- Riverside Apartments
- U.S. National Register of Historic Places
- Virginia Landmarks Register
- Location: 4500-4600 Washington Ave., Newport News, Virginia
- Coordinates: 36°59′28″N 76°26′20″W﻿ / ﻿36.99111°N 76.43889°W
- Area: 1.5 acres (0.61 ha)
- Built: 1918
- Built by: James Stewart & Company
- Architect: Joannes, Francis Y.
- NRHP reference No.: 83003294
- VLR No.: 121-0039

Significant dates
- Added to NRHP: July 28, 1983
- Designated VLR: January 18, 1983

= Riverside Apartments =

Riverside Apartments, also known as Shipyard Apartments, is a historic apartment complex located at Newport News, Virginia. It was built in 1918, and consists of two, four-story, U-shaped brick apartment buildings decorated with simple bands of sandstone. The buildings features some classically derived decoration around the portals and a few accents of the same type on the parapets.
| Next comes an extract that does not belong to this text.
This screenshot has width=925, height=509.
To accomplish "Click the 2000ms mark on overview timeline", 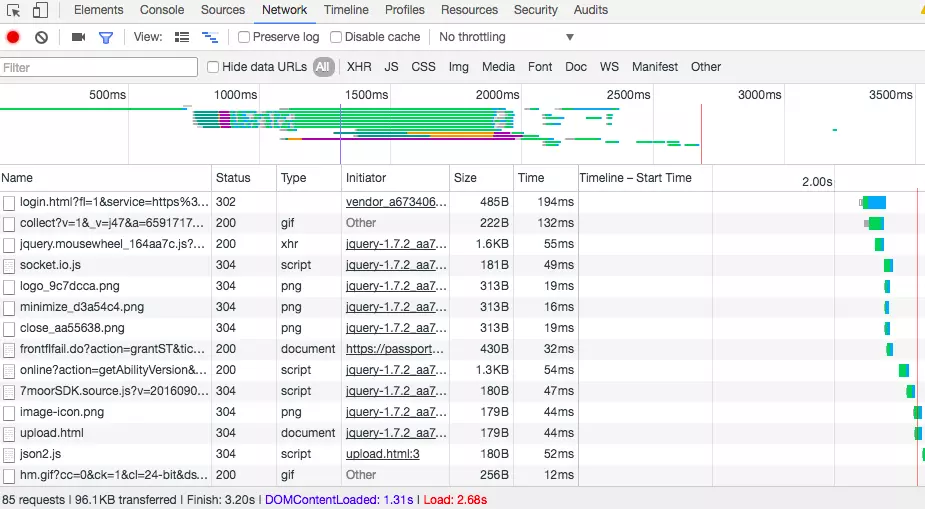I will pyautogui.click(x=497, y=95).
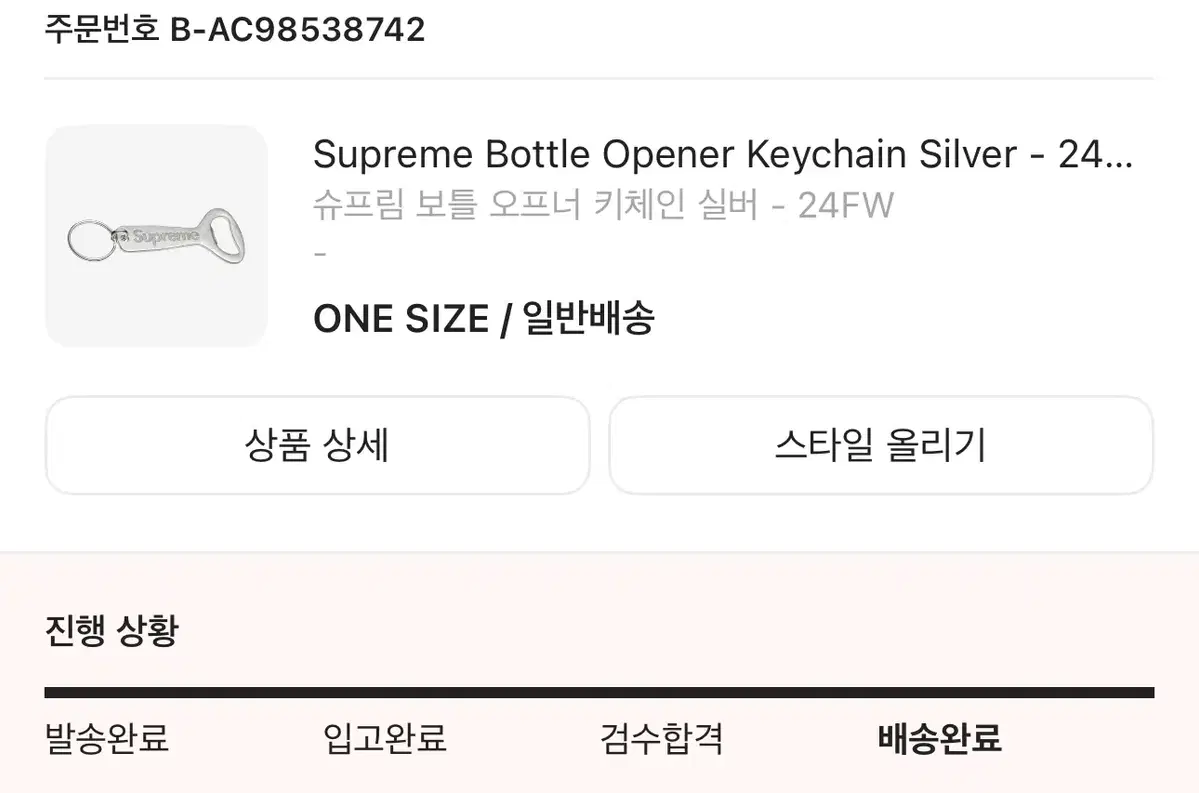Click the 스타일 올리기 button

[881, 445]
They were built for the United States Shipping Board Emergency Fleet Corporation to alleviate the housing shortage created by an influx of workers into the Newport News Shipyards during World War I. Two of the four original buildings were destroyed, one in 1975 and the other in 1979.

It was listed on the National Register of Historic Places in 1983.